Ses pérégrinations vont aussi le mener à observer les îles qui entourent la Sicile et qui témoignent, comme il va le démontrer, des liens géologiques unissant toute cette région. Les publications tirées de ses observations sont nombreuses et forment un corpus cohérent qui permet de comprendre les attraits que Dolomieu a perçus dans la Sicile. Une partie de ces publications est incorporée dans le quatrième volume de l’ouvrage pittoresque de Saint-Non concernant les îles Cyclopes, une lettre sur l’Etna et un Mémoire sur les volcans éteints du

Val di Noto.

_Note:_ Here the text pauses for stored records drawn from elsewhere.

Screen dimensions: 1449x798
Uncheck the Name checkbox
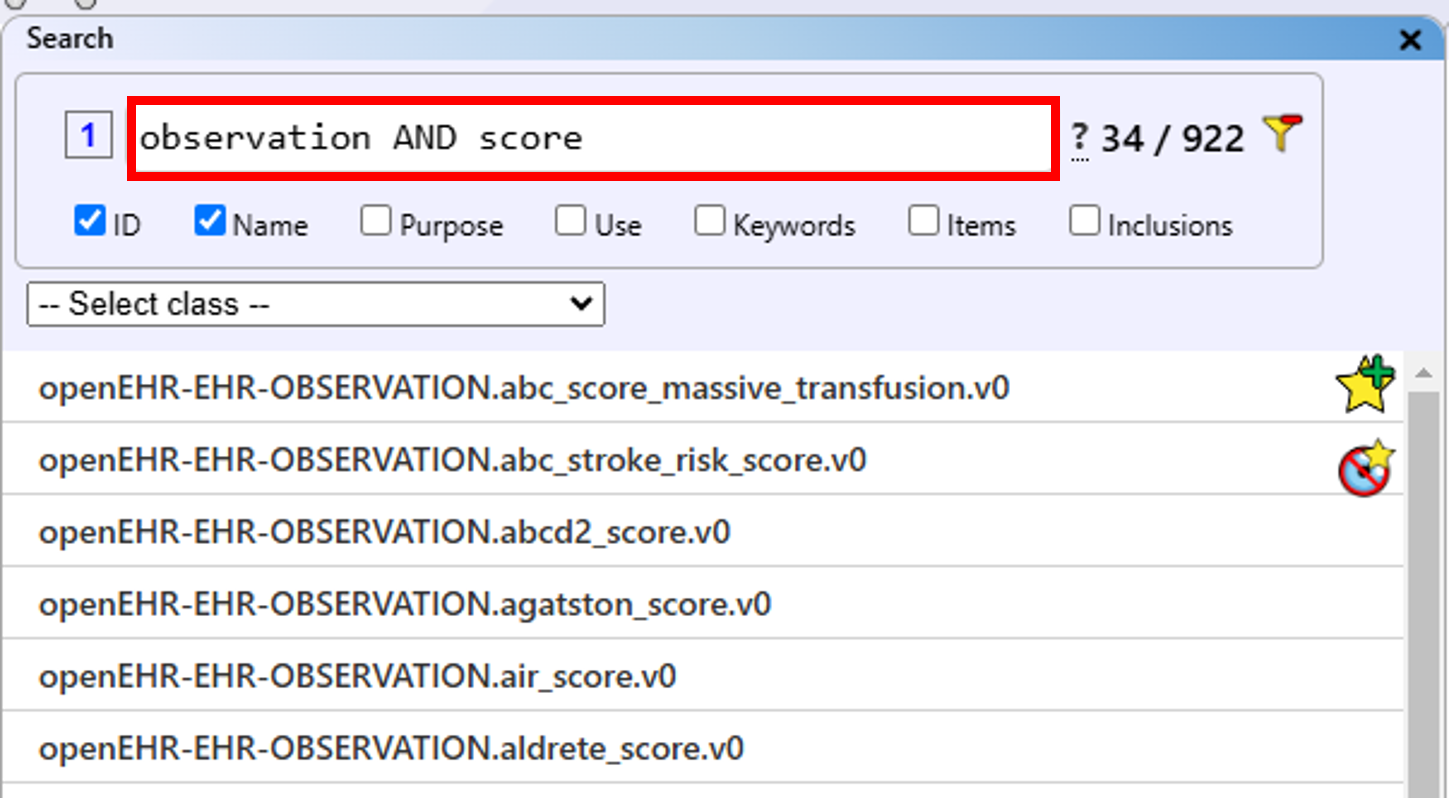(x=210, y=221)
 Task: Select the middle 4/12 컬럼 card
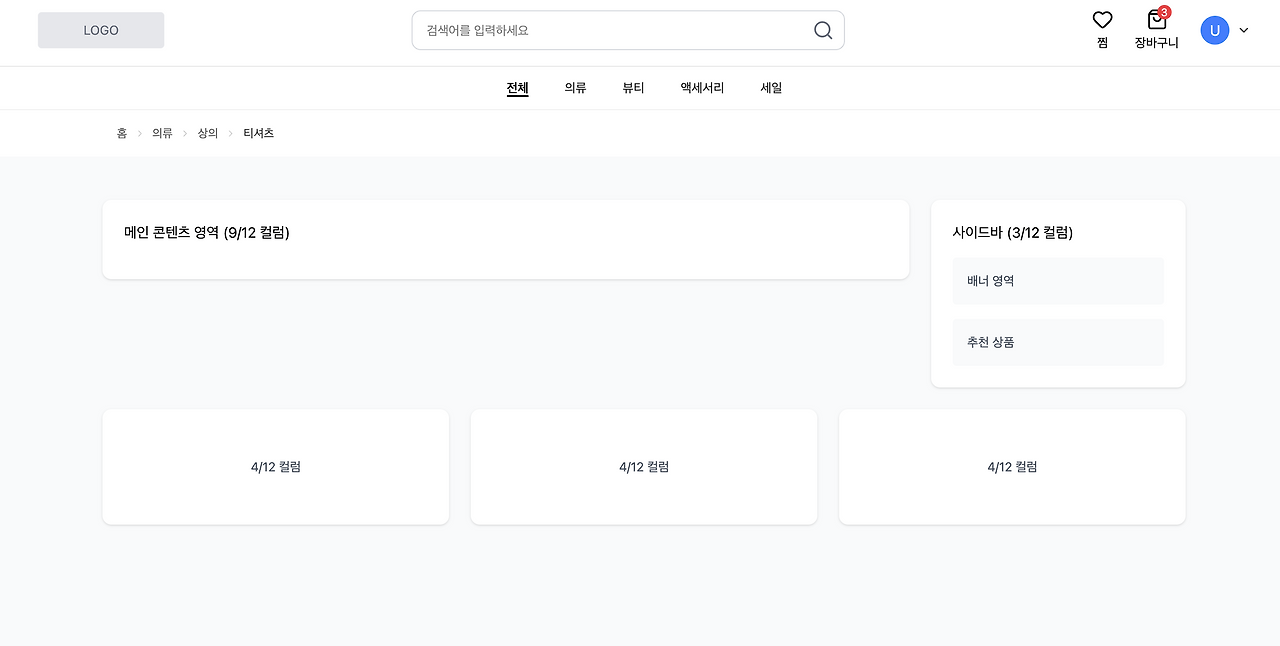pos(643,466)
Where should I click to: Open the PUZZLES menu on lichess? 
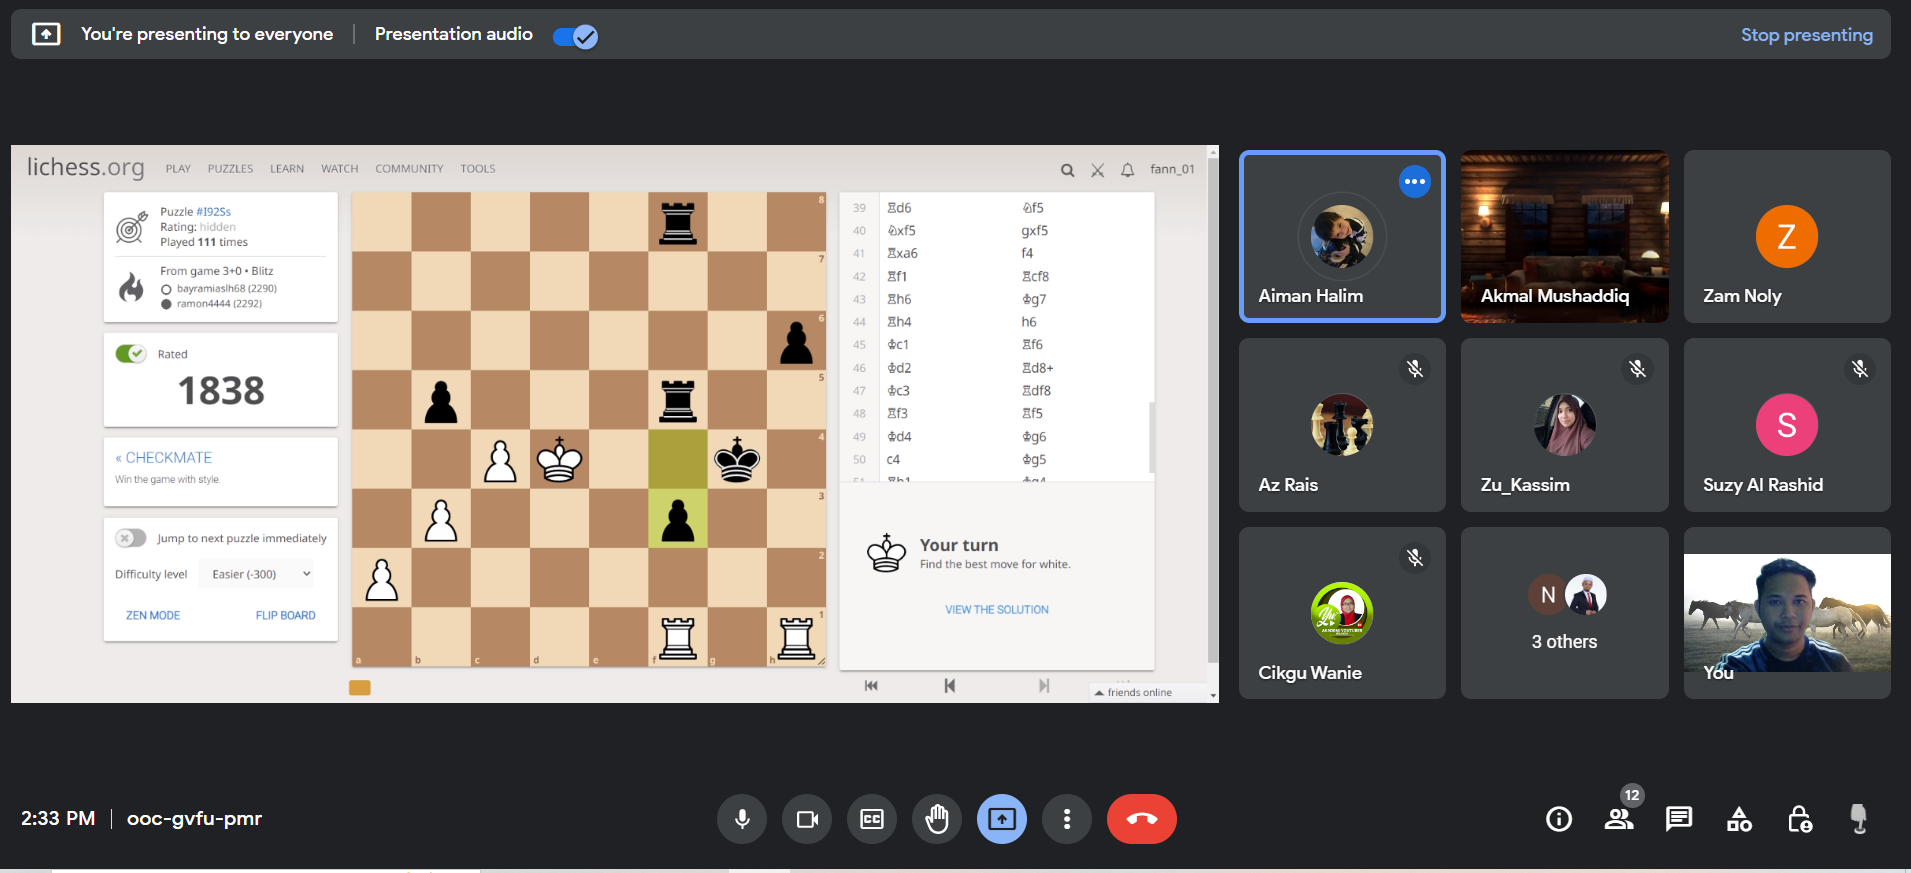[x=230, y=169]
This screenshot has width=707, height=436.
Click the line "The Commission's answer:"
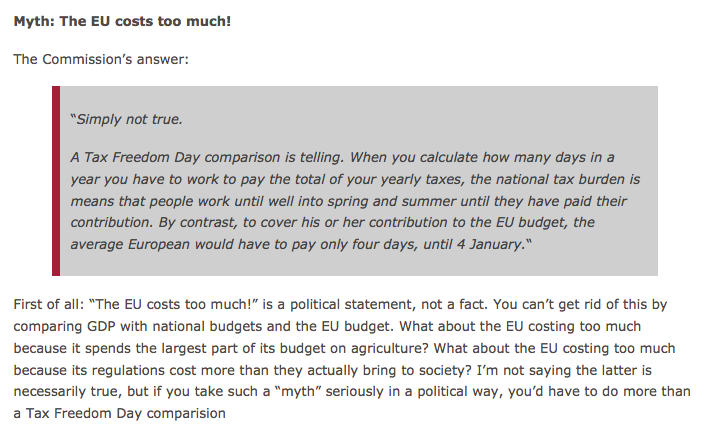tap(100, 59)
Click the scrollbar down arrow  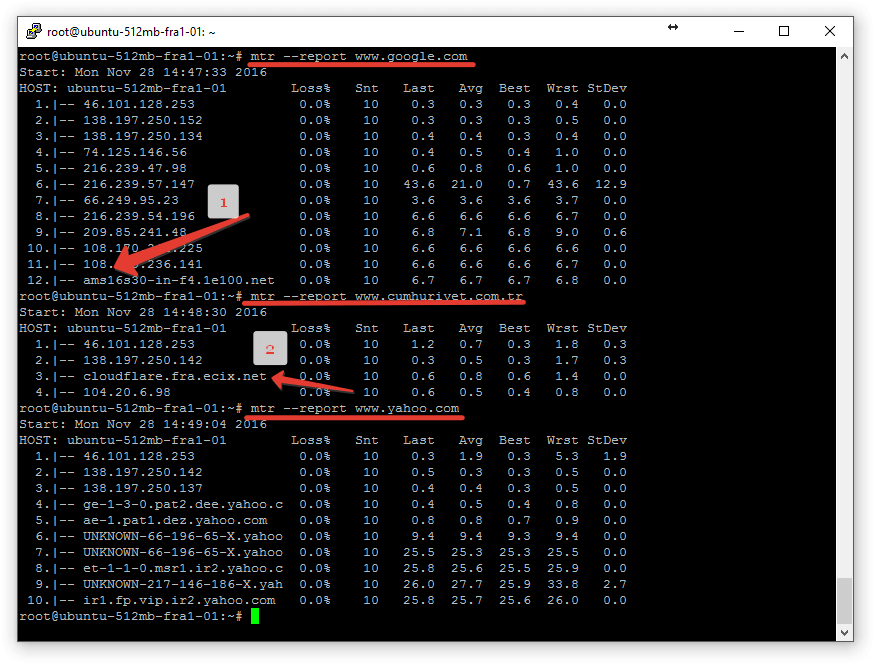(x=845, y=632)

Il publie aussi un Voyage aux îles Lipari fait en 1781, un Mémoire sur les îles de Ponces et catalogue raisonné des produits de l’Etna, suivis de la description de l’éruption de l’Etna du mois de juillet 1787. Enfin, le journal de route de Dolomieu a été publié par

Alfred Lacroix en 1918 sous le titre Un voyage géologique en Sicile en 1781292. Nous avons à faire ici à un savant, scrupuleux dans sa méthode d’analyse et qui se dévoue uniquement à sa passion pour la minéralogie et la géologie. L’intérêt pour les antiquités n’y est pas, principalement, et comme il l’avoue, parce qu’il n’en a pas toujours les connaissances. Nous reviendrons en détails sur les écrits de Dolomieu dans le troisième chapitre.